** The records follows **

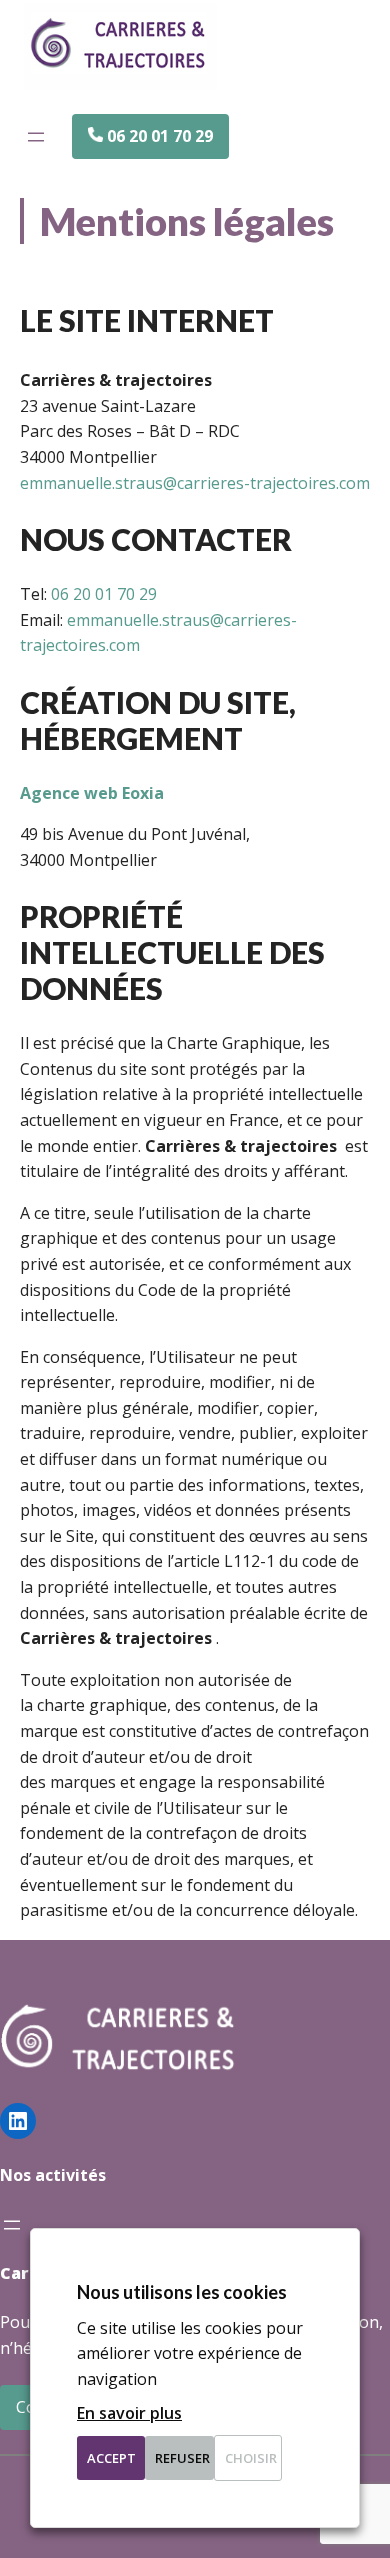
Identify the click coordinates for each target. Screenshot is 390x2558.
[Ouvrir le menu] (36, 137)
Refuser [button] (182, 2458)
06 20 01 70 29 (104, 594)
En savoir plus (129, 2413)
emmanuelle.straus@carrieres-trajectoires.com (195, 483)
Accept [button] (111, 2458)
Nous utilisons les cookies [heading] (182, 2292)
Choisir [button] (251, 2458)
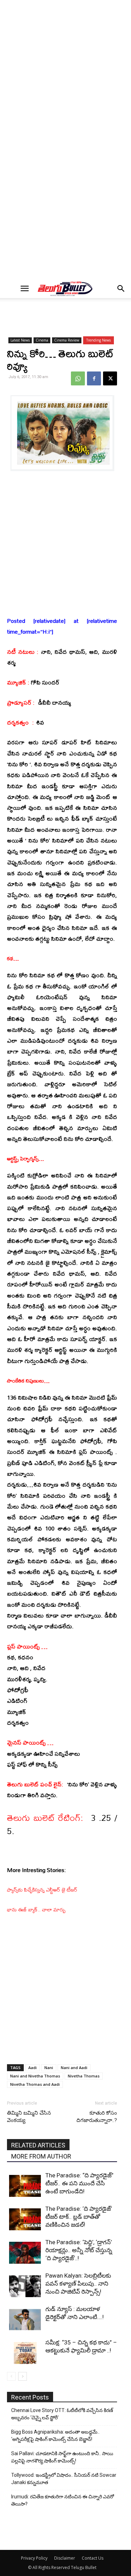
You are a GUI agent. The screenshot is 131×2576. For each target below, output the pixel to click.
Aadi (32, 2067)
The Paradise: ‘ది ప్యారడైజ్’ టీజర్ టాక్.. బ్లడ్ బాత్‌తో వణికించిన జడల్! (78, 2216)
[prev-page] (11, 2376)
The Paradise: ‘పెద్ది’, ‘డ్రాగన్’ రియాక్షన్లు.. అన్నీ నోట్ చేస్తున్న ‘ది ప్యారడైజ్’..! (78, 2250)
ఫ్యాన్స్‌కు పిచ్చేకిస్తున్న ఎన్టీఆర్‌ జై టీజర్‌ (42, 1890)
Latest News (20, 340)
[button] (25, 288)
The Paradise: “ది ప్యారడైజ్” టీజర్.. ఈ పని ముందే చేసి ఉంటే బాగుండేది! (79, 2183)
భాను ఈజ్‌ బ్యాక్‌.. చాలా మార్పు (36, 1909)
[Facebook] (94, 378)
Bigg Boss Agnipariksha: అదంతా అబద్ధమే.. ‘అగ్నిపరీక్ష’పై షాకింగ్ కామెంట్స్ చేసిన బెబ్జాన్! (55, 2435)
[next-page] (22, 2376)
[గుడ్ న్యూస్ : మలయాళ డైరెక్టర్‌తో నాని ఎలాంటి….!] (25, 2320)
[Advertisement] (65, 71)
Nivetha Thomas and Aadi (35, 2084)
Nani (48, 2067)
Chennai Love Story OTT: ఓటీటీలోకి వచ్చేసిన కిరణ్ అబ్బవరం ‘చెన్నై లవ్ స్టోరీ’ (62, 2413)
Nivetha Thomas (84, 2075)
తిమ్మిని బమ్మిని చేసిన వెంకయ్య (29, 2116)
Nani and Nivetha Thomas (35, 2075)
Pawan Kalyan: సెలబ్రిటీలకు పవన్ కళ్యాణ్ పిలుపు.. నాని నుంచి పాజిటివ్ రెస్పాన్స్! (78, 2283)
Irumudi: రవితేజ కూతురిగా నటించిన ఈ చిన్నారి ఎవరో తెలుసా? (62, 2500)
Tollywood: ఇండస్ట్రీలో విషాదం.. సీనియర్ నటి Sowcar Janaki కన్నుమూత (63, 2478)
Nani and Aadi (74, 2067)
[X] (110, 378)
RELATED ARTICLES (38, 2145)
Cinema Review (66, 340)
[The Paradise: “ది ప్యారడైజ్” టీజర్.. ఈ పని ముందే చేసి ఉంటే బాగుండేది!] (25, 2186)
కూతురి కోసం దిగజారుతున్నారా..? (97, 2116)
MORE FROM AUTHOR (41, 2156)
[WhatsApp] (78, 378)
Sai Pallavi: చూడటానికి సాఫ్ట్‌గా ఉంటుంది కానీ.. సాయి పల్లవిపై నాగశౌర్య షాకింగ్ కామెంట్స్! (62, 2457)
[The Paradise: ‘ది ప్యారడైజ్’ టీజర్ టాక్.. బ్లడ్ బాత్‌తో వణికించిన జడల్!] (25, 2219)
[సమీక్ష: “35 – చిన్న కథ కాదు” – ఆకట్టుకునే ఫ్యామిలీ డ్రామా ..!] (25, 2353)
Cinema (42, 340)
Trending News (98, 340)
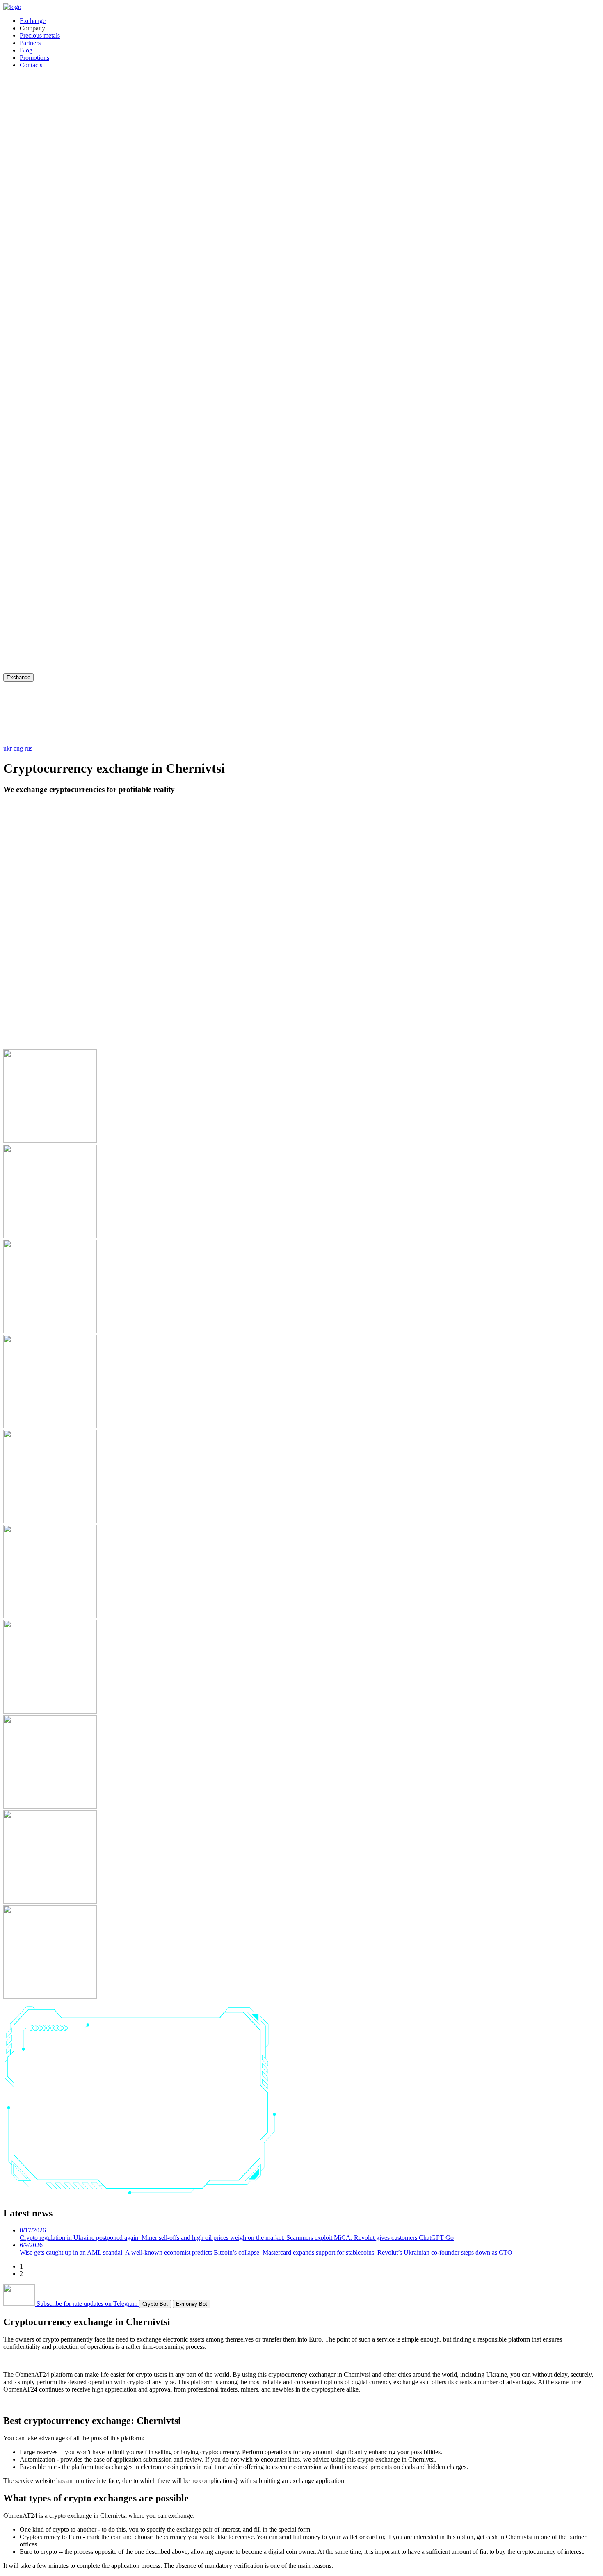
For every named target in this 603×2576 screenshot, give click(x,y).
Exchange (33, 20)
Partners (30, 42)
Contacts (31, 64)
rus (28, 748)
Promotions (34, 57)
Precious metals (40, 35)
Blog (26, 50)
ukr (8, 748)
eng (19, 748)
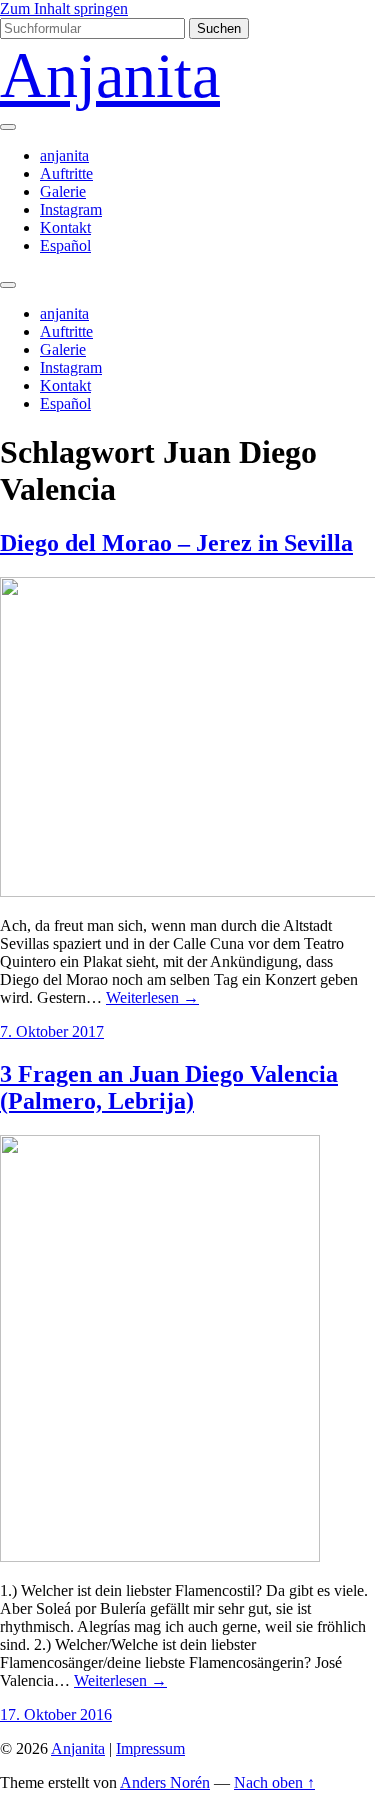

** End of The records **

Which lines above hold the string "click"? Copy every one of them.

Identify the click coordinates for each target. Screenshot is 390x2558.
You are a GUI agent. The screenshot is 131×2576. For each target below, output the pixel to click.
For every named target in this 603×2576 screenshot, give click(x,y).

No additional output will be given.